No wonder she changed from smiley teenager to hate-the-world goth.

I kiss her ear, wondering how to reassure her that she doesn’t have to go back to being guarded. That she’s allowed to trust someone. That just because the primary sources in her life disappeared doesn’t mean there aren’t other sources out there.

And that I want to be one.

She squirms a little, and I know she’s unnerved by her spontaneous confession, so I run my hands up and down her arms, keeping the touch gentle and easy as I do some confessing of my own.

I tell her that I miss Michael. He may have betrayed me, but he’s my best friend, and I’m torn between thinking of forgiving him and thinking that I don’t need “friends” who sleep with my girlfriend.

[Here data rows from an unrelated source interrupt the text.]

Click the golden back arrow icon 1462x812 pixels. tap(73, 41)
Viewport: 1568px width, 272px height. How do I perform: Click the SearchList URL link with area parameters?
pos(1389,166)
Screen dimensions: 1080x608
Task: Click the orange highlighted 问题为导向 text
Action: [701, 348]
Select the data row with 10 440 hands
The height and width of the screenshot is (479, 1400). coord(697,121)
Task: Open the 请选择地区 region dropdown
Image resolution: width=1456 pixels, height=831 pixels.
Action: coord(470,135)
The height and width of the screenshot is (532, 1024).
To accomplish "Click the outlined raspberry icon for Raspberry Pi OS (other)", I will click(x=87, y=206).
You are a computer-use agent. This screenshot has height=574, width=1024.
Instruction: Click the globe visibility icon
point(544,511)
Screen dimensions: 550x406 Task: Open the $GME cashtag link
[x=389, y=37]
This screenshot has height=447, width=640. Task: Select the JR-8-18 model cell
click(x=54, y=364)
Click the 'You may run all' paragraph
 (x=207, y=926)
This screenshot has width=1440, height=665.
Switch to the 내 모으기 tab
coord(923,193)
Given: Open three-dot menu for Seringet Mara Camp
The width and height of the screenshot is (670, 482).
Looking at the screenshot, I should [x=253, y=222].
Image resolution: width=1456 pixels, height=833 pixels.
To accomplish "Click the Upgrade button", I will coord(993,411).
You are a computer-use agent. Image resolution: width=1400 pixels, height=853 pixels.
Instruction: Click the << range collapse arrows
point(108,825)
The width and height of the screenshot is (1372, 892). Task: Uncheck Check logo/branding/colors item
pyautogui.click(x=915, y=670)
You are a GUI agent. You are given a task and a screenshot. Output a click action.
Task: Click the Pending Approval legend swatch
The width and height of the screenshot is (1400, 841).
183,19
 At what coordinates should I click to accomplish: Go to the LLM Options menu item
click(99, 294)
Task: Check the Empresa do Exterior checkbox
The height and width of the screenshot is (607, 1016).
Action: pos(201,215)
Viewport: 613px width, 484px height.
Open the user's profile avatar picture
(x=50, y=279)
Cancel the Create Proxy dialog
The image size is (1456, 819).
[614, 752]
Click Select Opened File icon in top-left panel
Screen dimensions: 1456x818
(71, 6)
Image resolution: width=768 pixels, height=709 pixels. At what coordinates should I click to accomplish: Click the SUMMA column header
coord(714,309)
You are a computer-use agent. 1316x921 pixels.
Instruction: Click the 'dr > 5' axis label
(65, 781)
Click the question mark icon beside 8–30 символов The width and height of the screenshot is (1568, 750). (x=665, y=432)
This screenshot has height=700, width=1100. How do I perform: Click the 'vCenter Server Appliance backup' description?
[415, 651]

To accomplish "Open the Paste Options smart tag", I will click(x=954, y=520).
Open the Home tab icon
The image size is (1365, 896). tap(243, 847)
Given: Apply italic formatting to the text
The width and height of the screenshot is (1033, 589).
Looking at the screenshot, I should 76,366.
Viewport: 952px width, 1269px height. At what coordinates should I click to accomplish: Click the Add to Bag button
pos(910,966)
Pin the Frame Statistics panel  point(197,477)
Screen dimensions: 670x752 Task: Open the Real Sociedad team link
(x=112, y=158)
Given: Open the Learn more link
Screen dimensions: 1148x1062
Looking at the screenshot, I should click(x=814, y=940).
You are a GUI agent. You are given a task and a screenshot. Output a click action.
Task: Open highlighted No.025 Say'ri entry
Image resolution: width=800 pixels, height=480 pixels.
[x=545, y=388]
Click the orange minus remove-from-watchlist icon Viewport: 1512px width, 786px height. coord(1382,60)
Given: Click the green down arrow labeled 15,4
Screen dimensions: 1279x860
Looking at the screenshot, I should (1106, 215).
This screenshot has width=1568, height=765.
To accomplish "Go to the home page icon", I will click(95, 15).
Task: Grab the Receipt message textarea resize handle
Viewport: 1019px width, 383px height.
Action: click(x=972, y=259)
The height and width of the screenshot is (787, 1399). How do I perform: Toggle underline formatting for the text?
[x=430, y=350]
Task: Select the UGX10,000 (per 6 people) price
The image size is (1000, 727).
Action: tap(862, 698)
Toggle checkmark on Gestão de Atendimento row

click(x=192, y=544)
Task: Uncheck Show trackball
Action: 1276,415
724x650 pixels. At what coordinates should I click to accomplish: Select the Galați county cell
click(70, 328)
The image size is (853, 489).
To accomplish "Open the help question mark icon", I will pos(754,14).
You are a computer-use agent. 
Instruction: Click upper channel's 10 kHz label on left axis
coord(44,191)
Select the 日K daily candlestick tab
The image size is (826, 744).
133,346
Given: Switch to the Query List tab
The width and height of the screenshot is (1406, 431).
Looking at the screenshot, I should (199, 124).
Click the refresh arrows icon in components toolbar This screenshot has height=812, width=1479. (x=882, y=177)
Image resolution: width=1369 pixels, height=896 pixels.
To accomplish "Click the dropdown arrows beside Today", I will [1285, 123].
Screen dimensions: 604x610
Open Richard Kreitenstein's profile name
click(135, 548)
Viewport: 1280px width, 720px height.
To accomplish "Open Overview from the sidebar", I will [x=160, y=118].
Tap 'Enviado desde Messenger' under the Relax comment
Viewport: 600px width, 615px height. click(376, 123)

I tell her about confronting my mom, and how I’m terrified that my parents won’t know how to work things out.

Together we discuss infidelity, and how we always thought it was such a black-and-white, don’t-do-it scenario, but how perhaps it’s a good deal more complicated than that, because it seems to be all around us. Olivia and Michael. My mom and Mike senior. David. Even her father, in the sense that he wasn’t loyal to the memory of her mother for very long.

I lose track of how long we talk, cuddled there on the beach, getting our evening clothes sandy and completely ignoring the distant sounds of my parents’ party as the noise floats down to the water.

But even amid our dear-diary confession session, even as I’m vaguely aware that I’ve never talked so much to anyone ever—not even Olivia—I don’t say the things that matter.